Antimicrobial resistance (AMR) is a global threat estimated to cause millions of deaths and trillions of dollars in economic loss if not dealt with urgently. Carbapenems are one of the last resort drugs used to treat patients with multi-drug resistant infections. In Kenya, carbapenems are minimally used in public hospitals due to cost and availability but are readily available in private healthcare facilities. At Kilifi County Hospital, carbapenems were introduced for patient care in 2020 but resistant bacteria have been isolated prior to this.

In this thesis, I describe the phenotypic and genomic characteristics of carbapenem resistant Acinetobacter spp, P. aeruginosa, E. coli and K. pneumoniae isolated from patients in Kenya, and the effect of resistance on the fitness and virulence of these bacteria. First, I determined that majority of the infections likely occurred in hospital and resistant bacteria are also carried in the gut of some of the admitted patients. Secondly, the strains were resistant not only to commonly known drugs but to newer drugs such as cefiderocol and eravacycline, which are currently not available in the country.
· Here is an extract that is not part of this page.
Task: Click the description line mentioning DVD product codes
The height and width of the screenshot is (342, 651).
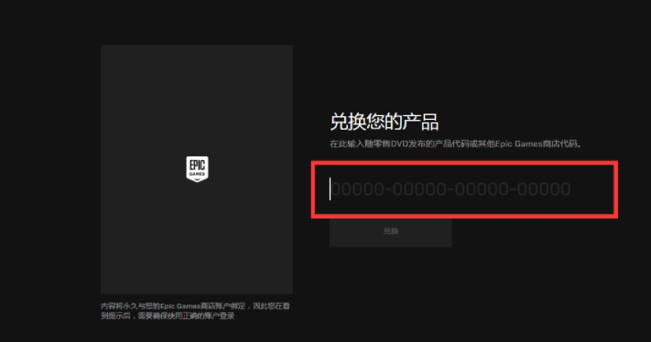Action: coord(456,144)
Third, my findings showed that metallo-beta-lactamases are the main carbapenemases present in the resistant strains with blaNDM variants being the most common enzyme detected. Fourth, whole genome sequencing showed that the strains harboured various resistant genes and mutations and were of different sequence types suggesting multiple introductory events of the bacteria into hospital. Finally, I demonstrated that while overall carbapenem resistant bacteria were less fit compared to fully susceptible bacteria, this was not always the case for all strains.

In conclusion, diverse strains of carbapenem resistant bacteria causing clinical infections are present and could easily be disseminated countrywide given their carriage in the gut and increasing use of antibiotics such as cephalosporins. Therefore, several measures such as antimicrobial stewardship, infection prevention control, increased access to clean water and improved sanitation are also needed in this country to prevent an increased prevalence of these bacteria.